Analysis of differential metabolites and metabolic pathways in adipose tissue of tree shrews (Tupaia belangeri) under gradient cooling acclimation

In order to investigate the influence of gradient cooling acclimation on body mass regulation in tree shrews (Tupaia belangeri), white adipose tissue (WAT) and brown adipose tissue (BAT) in T. belangeri between the control group and gradient cooling acclimation group on day 56 were collected, body mass, food intake, thermogenic capacity, differential metabolites, and related metabolic pathways in WAT and BAT were measured, the changes of differential metabolites were analyzed by non-targeted metabolomics method based on liquid chromatography-mass spectrometry. The results shown that gradient cooling acclimation significantly increased body mass, food intake, resting metabolic rate (RMR), non-shivering thermogenesis (NST), and masses of WAT and BAT. 23 significant differential metabolites in WAT between the gradient cooling acclimation group and the control group, of which the relative contents of 13 differential metabolites were up-regulated and 10 differential metabolites were down-regulated. 27 significant differential metabolites in BAT, of which 18 differential me-tabolites decreased and 9 differential metabolites increased. 15 differential metabolic pathways in WAT, 8 dif-ferential metabolic pathways in BAT, and 4 differential metabolic pathways involved in both WAT and BAT, including Purine metabolism, Pyrimidine metabolism, Glycerol phosphate metabolism, Arginine and proline metabolism, respectively.
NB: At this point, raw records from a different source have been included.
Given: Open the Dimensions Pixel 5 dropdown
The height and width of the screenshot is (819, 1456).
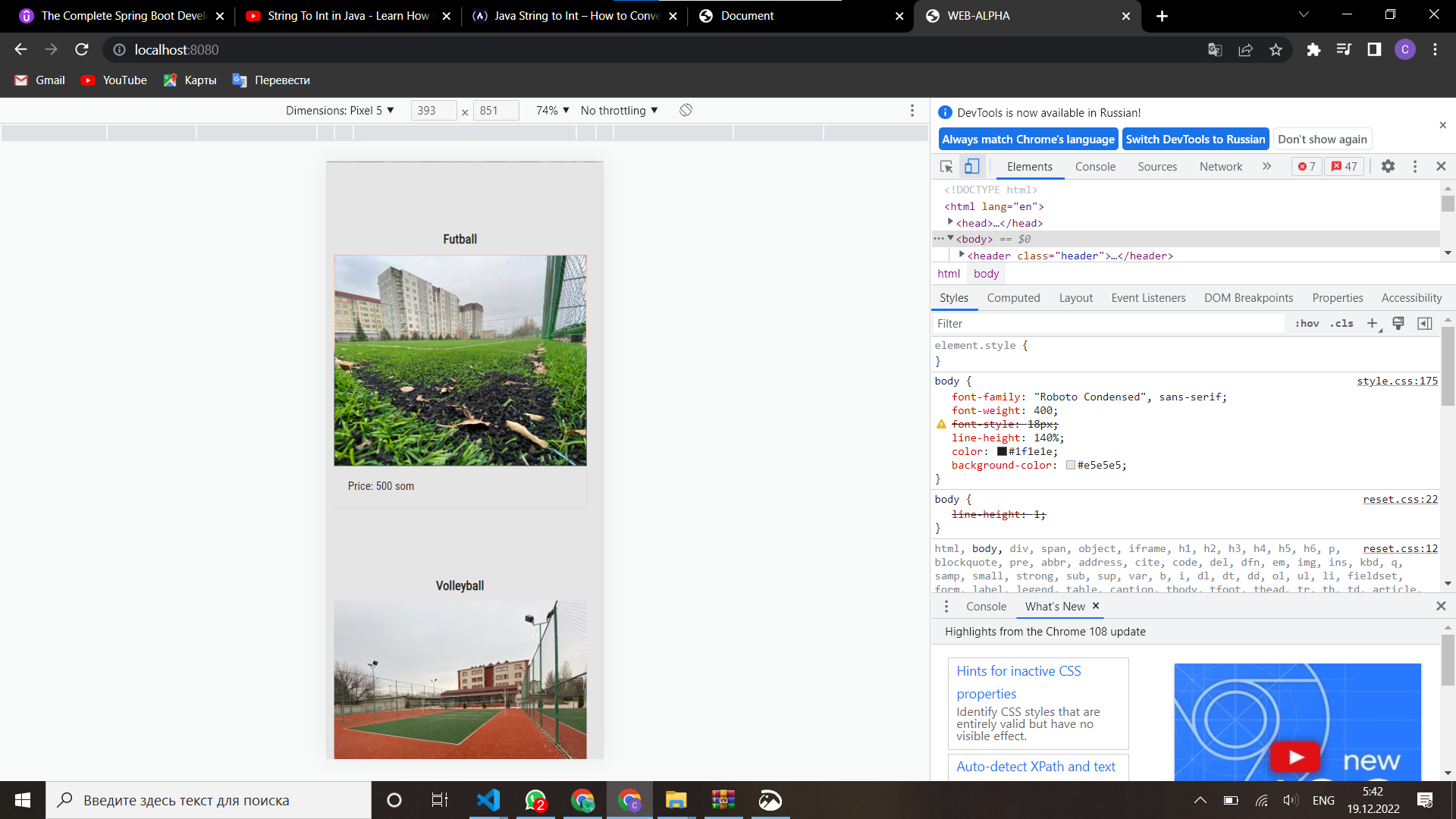Looking at the screenshot, I should (340, 111).
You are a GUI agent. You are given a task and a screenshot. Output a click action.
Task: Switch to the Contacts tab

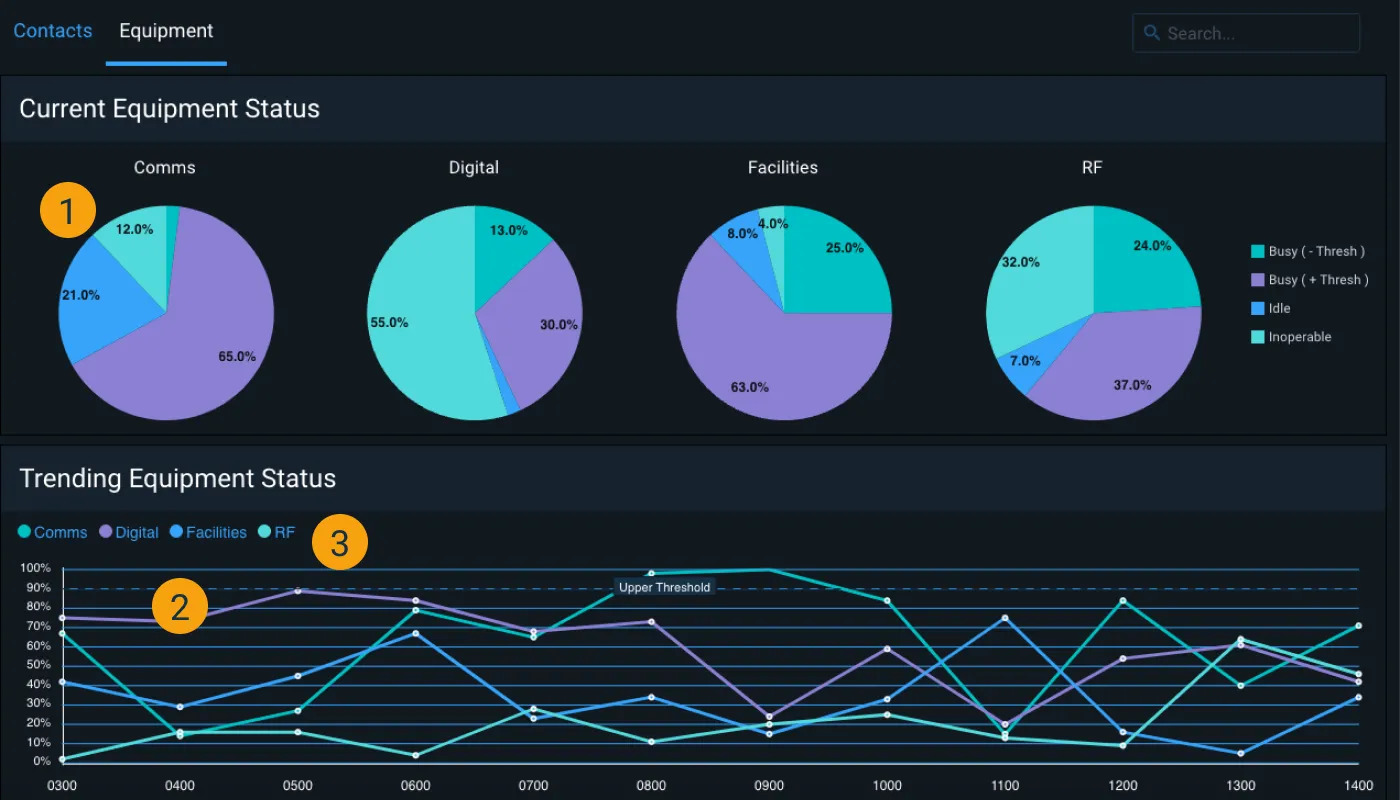[x=53, y=31]
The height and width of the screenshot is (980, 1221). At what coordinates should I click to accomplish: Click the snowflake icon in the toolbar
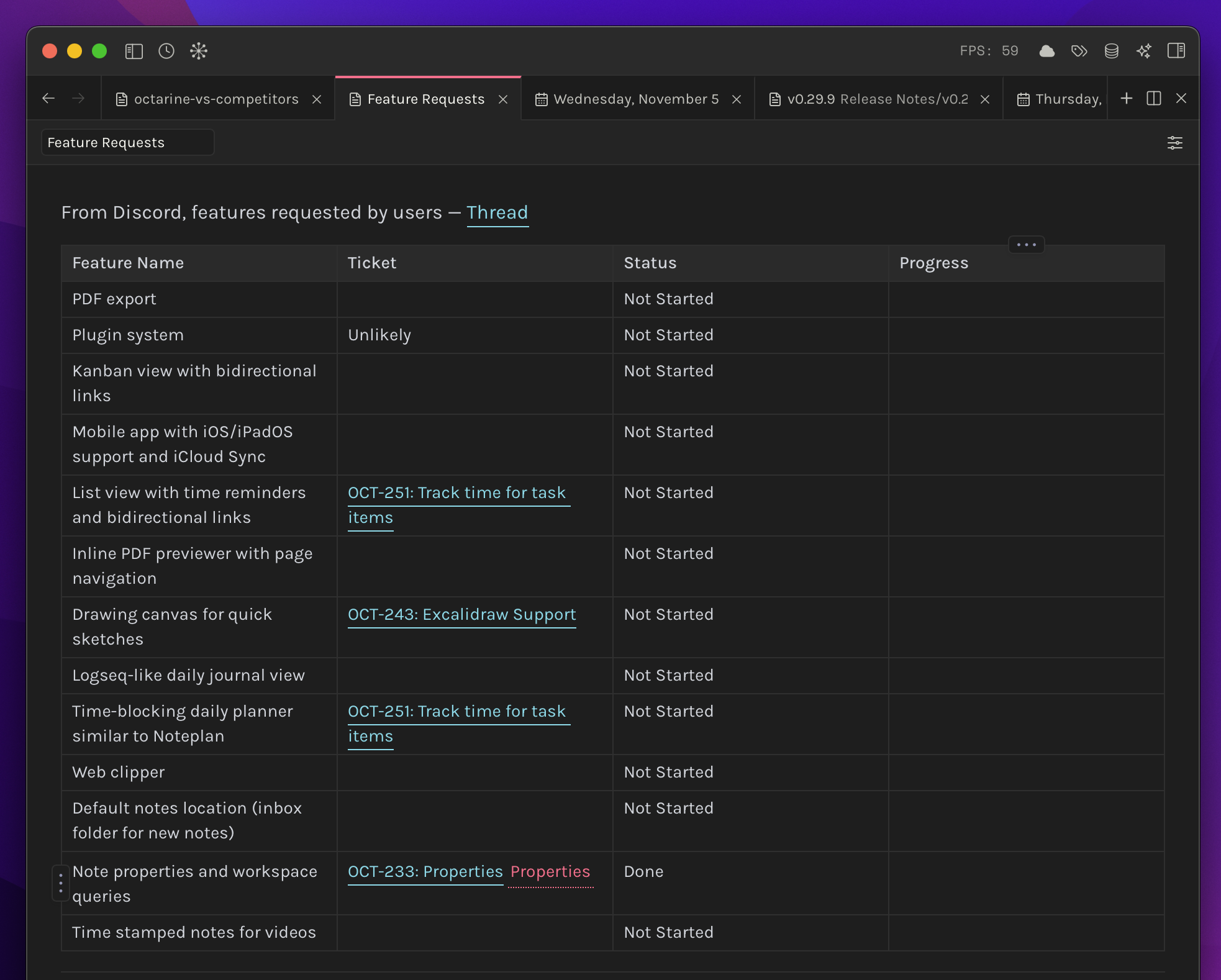(x=199, y=51)
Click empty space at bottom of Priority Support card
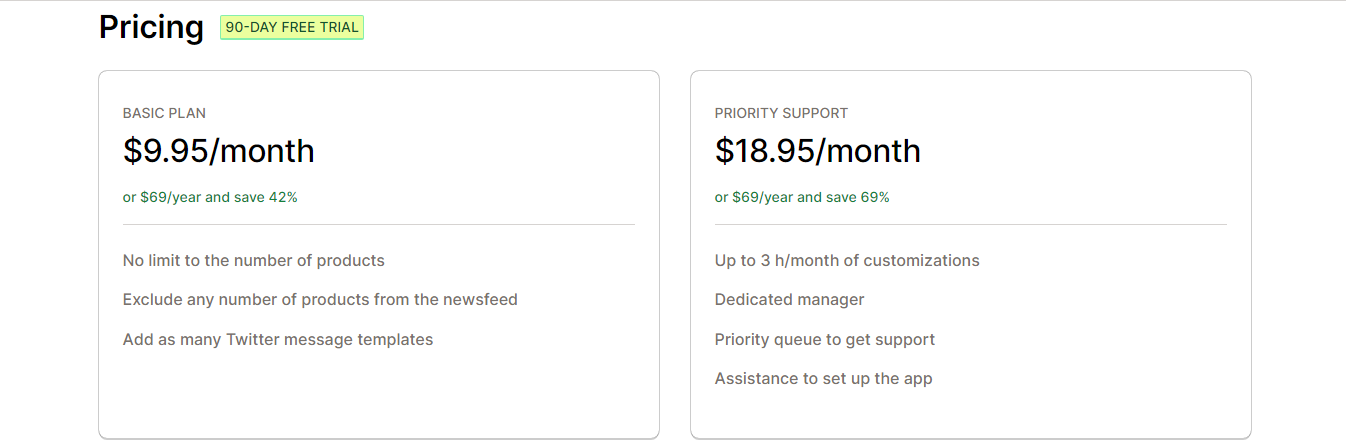 click(x=970, y=415)
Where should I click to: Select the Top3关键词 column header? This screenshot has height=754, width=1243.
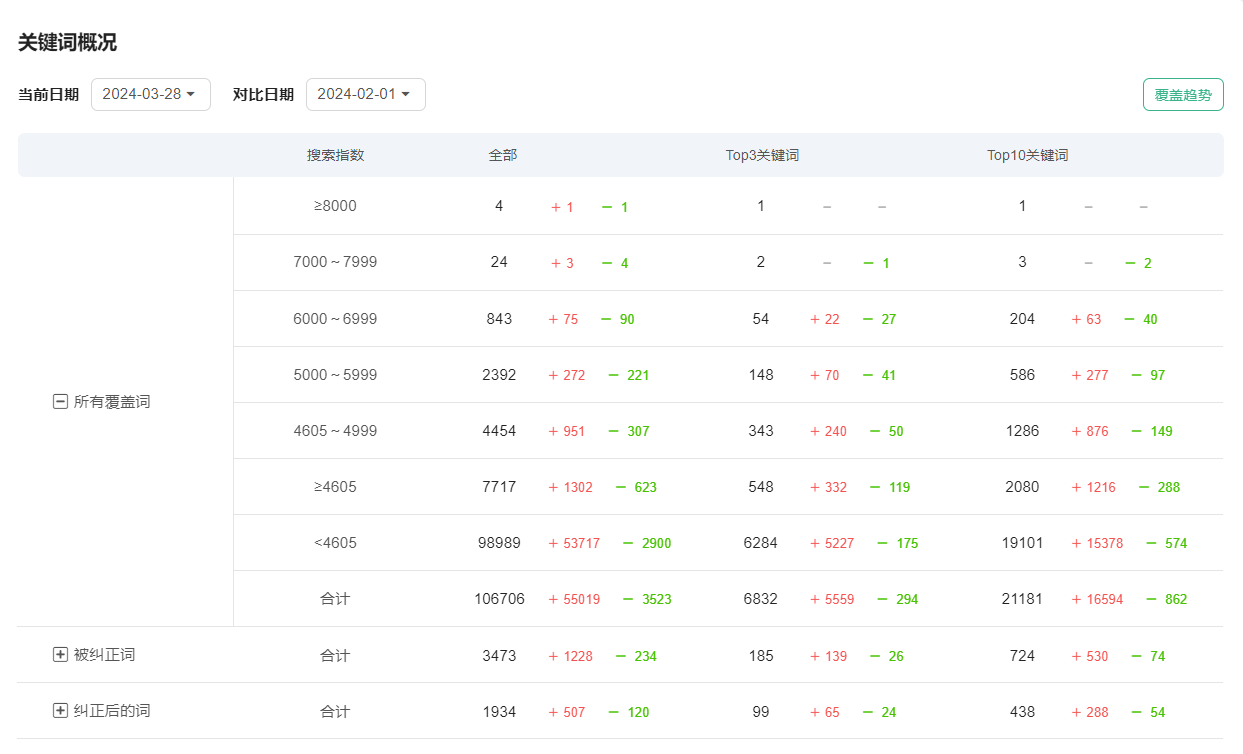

All of the above results suggested that T. belangeri could use different metabolites of adipose tissue to withstand low temperature environments and enhance their survival.

Automated summary

To investigate the influence of gradient cooling acclimation on body mass regulation in T. belangeri, WAT and BAT were collected from the control group and the gradient cooling acclimation group. Measurements of body mass, food intake, thermogenic capacity, differential metabolites, and metabolic pathways were conducted. The results revealed that gradient cooling acclimation increased body mass, food intake, resting metabolic rate (RMR), non-shivering thermogenesis (NST), and the masses of WAT and BAT. Significant differential metabolites and metabolic pathways were observed in both WAT and BAT.